• [Exercise goal]:
What you produce should be the lines from the line containing "Image resolution: width=962" through the last line below, both ends included, reproduced exactly and without pictures.

(Records provided begins)

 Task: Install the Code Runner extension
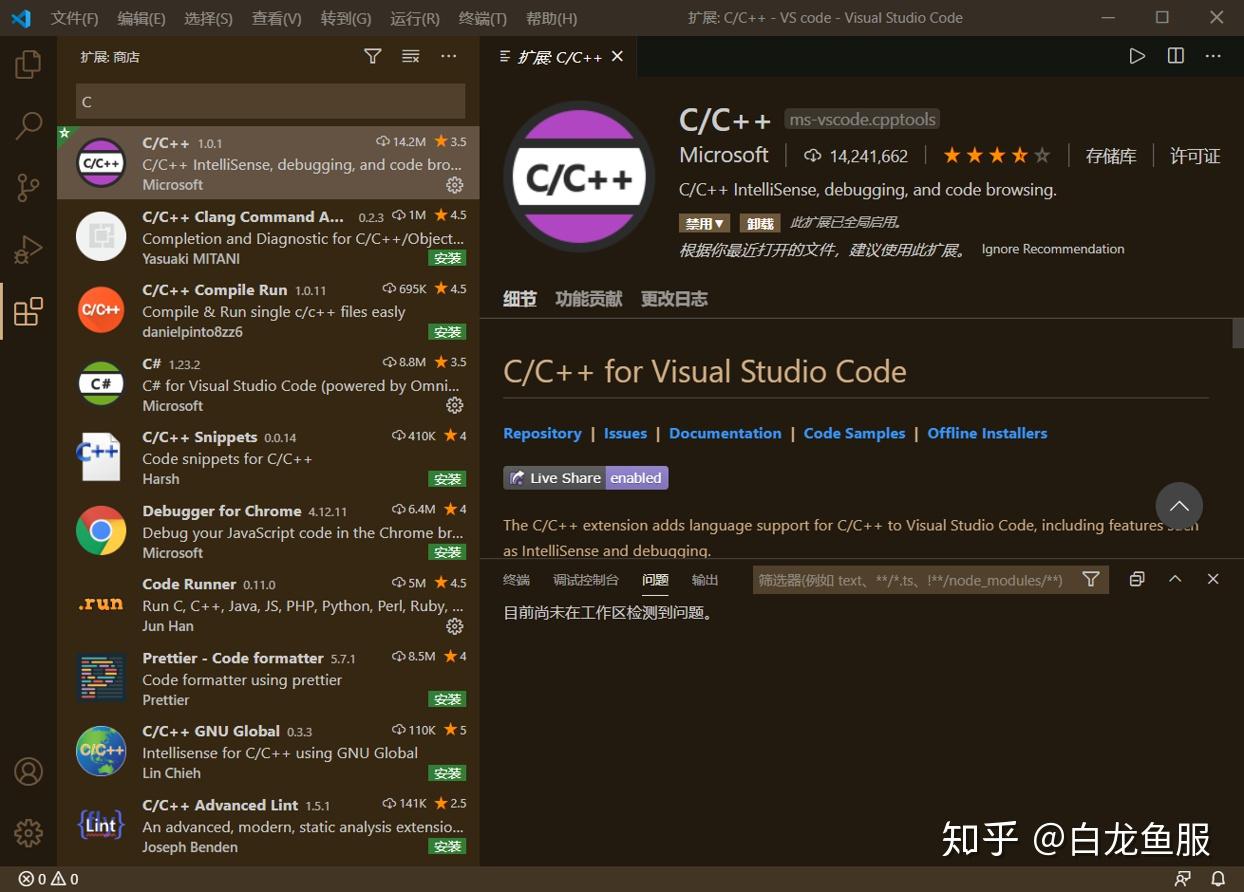point(455,626)
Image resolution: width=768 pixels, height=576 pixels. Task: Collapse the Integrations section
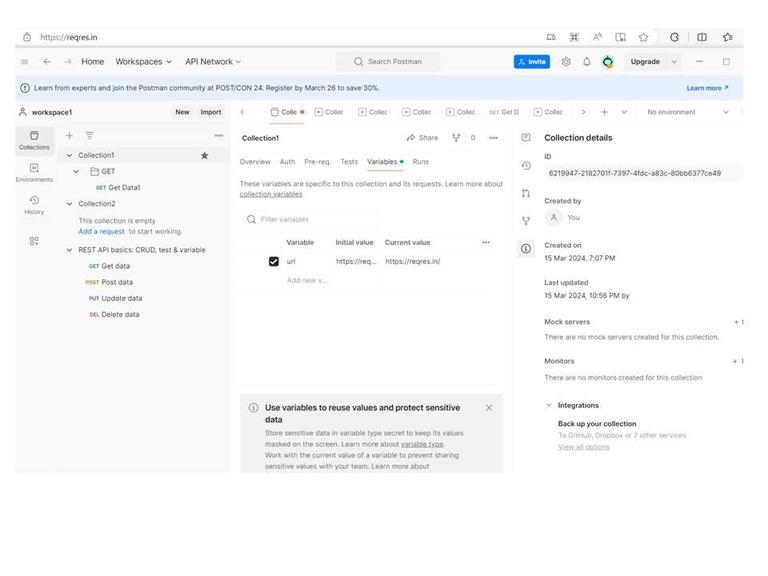point(549,406)
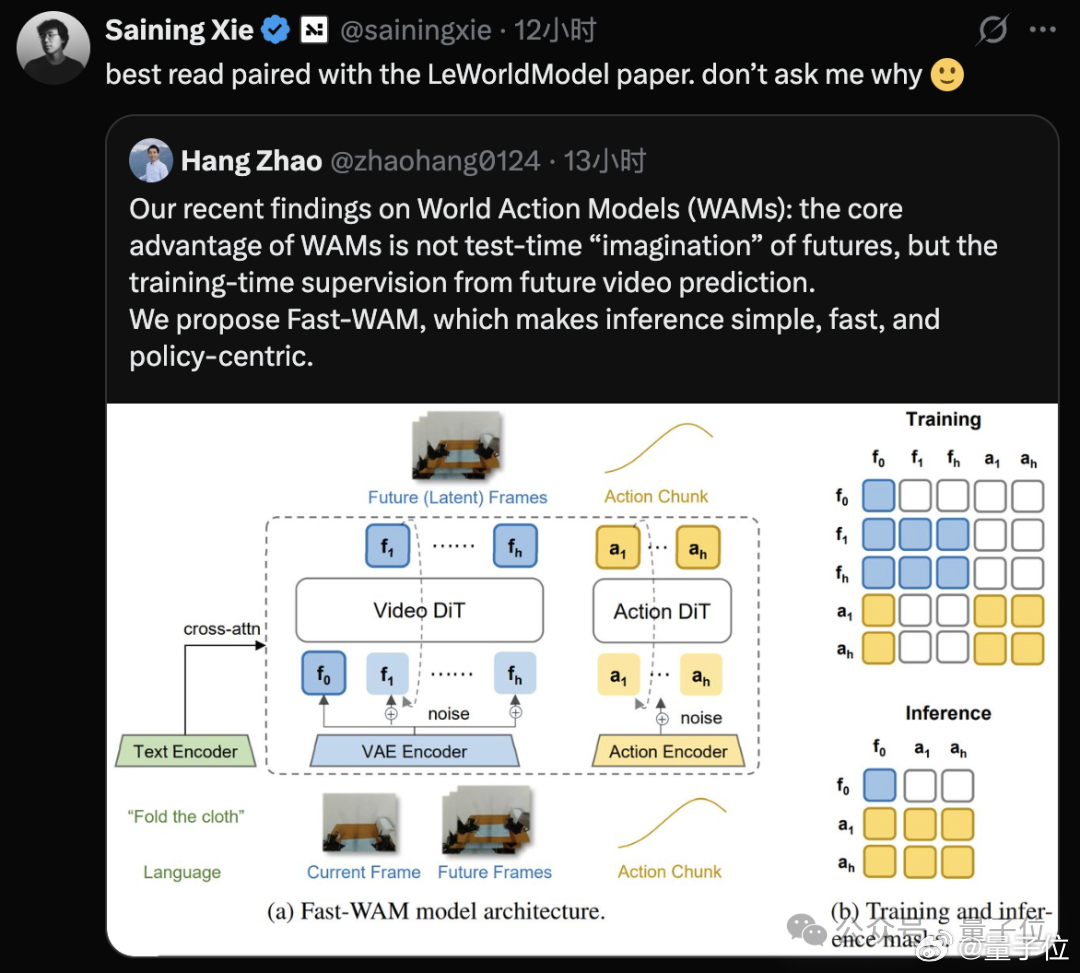Open Hang Zhao's avatar in quoted tweet

151,160
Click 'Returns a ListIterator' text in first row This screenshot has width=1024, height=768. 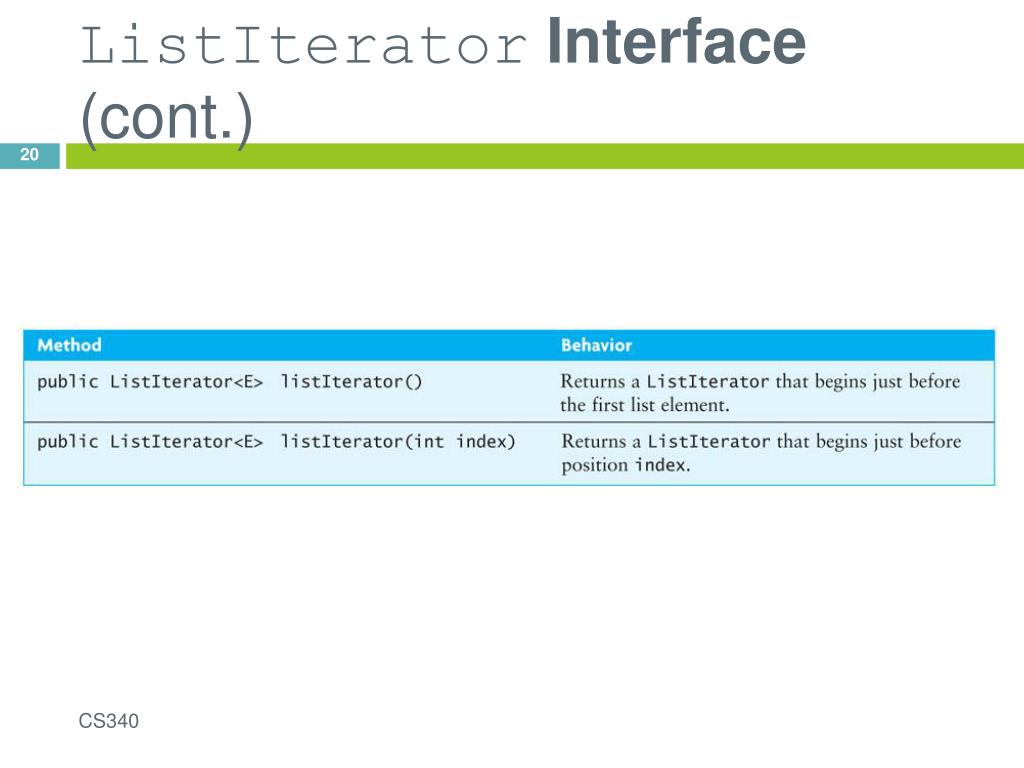point(665,381)
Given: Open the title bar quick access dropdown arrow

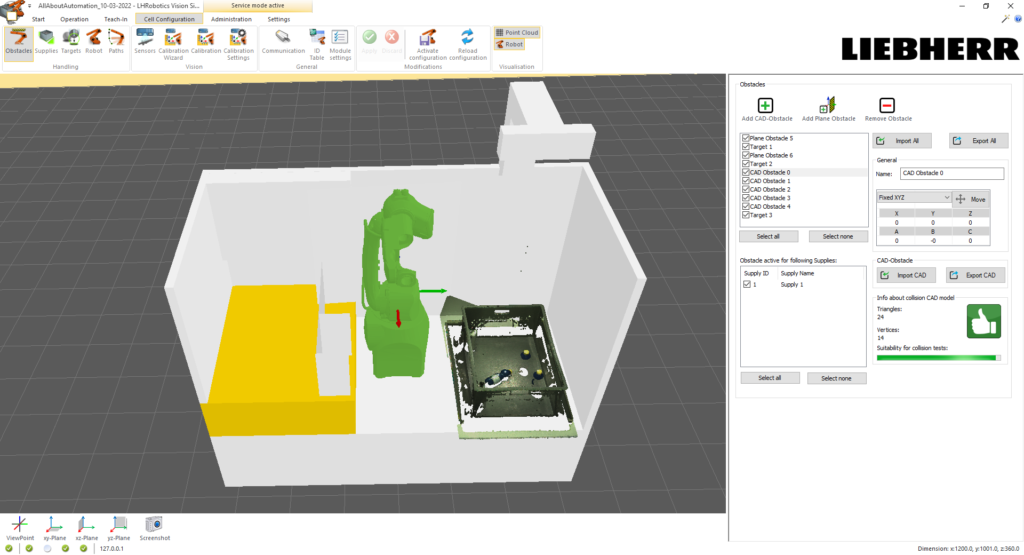Looking at the screenshot, I should 29,5.
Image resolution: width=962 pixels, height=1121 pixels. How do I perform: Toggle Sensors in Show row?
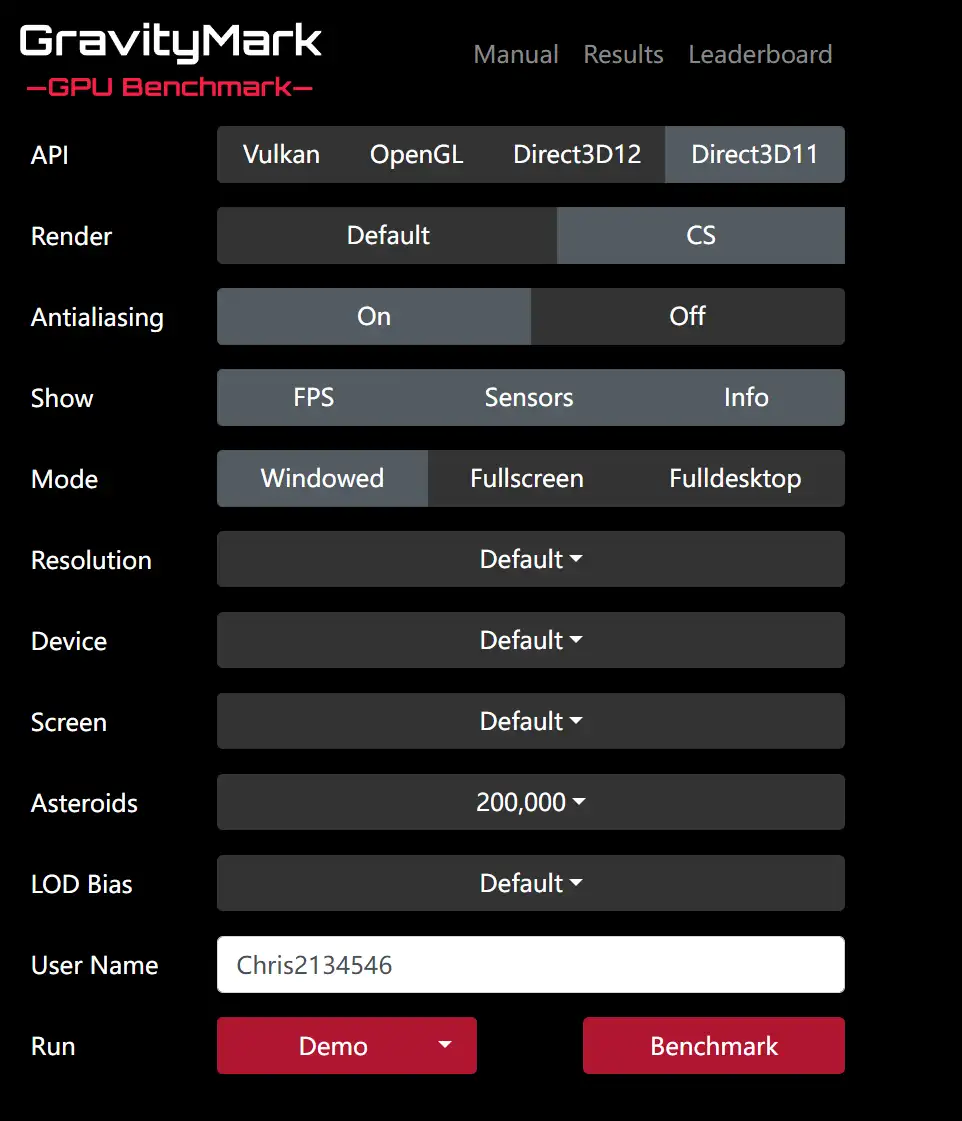(529, 397)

(Records provided ends)

• [Response]:
Image resolution: width=962 pixels, height=1121 pixels. How do I perform: Toggle Sensors in Show row?
(529, 397)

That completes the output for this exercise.